_Input data_.
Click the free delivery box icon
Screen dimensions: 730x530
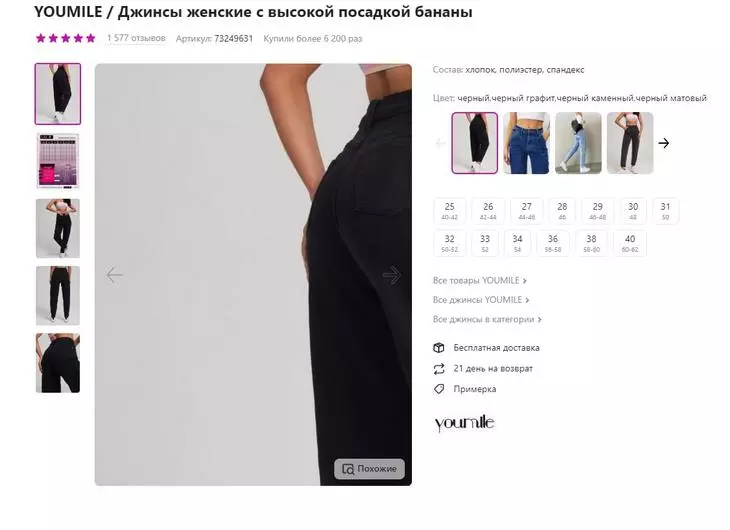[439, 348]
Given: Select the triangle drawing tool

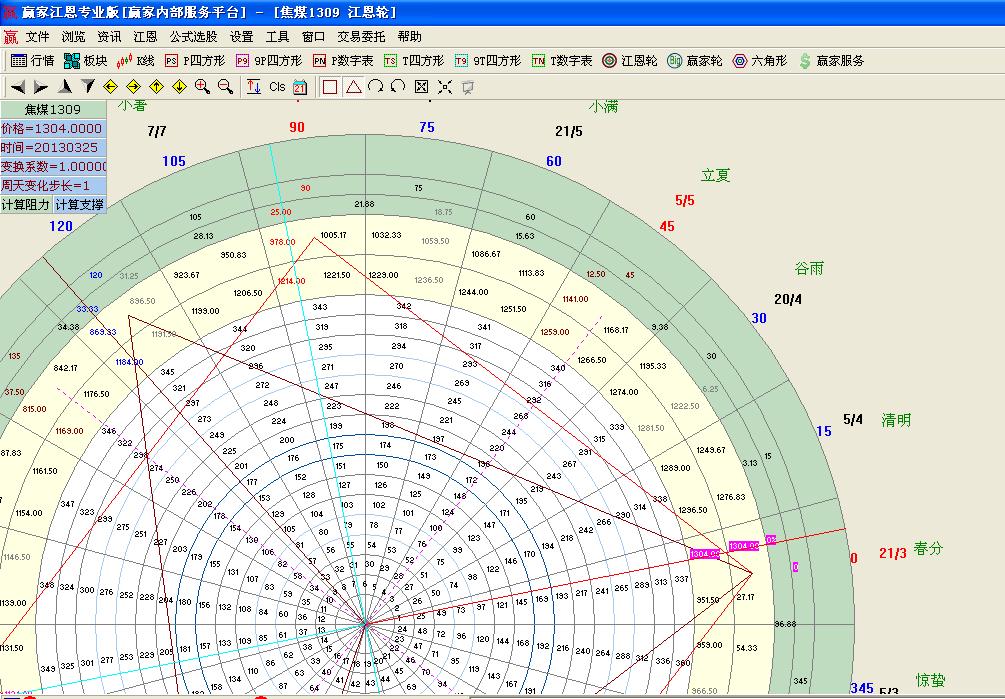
--
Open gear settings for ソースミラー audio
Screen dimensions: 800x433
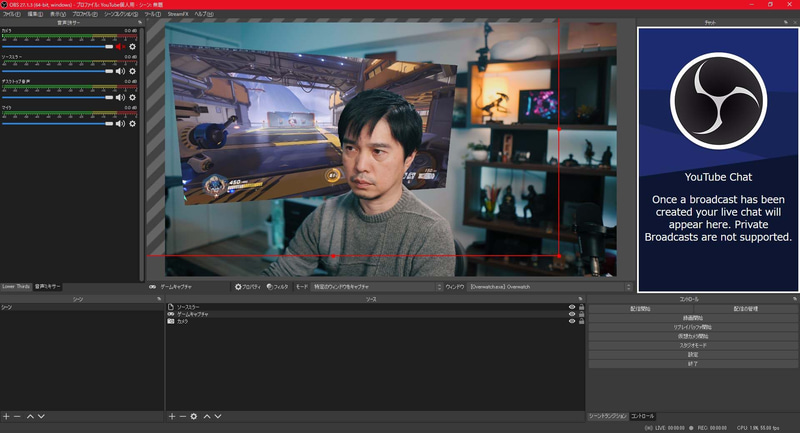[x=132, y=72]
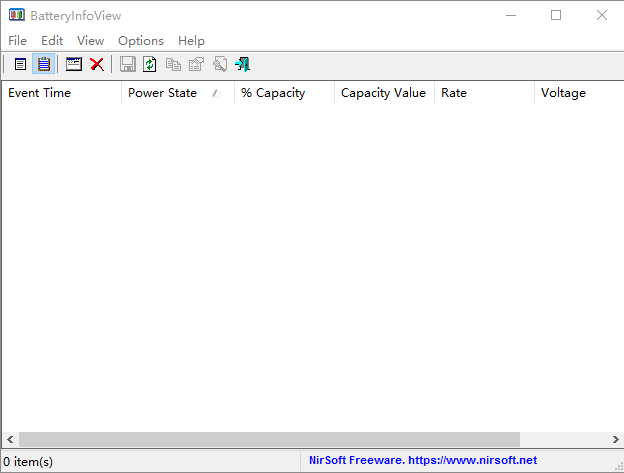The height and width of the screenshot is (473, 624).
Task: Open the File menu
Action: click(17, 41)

_Required action_.
Word for word, restate the lines above from the one with "Click the free delivery box icon" through the one with "Given: Select the triangle drawing tool", keeping both ends and dropping the pictures.

_Expected answer_.
Click the free delivery box icon
Screen dimensions: 730x530
[439, 348]
Given: Select the triangle drawing tool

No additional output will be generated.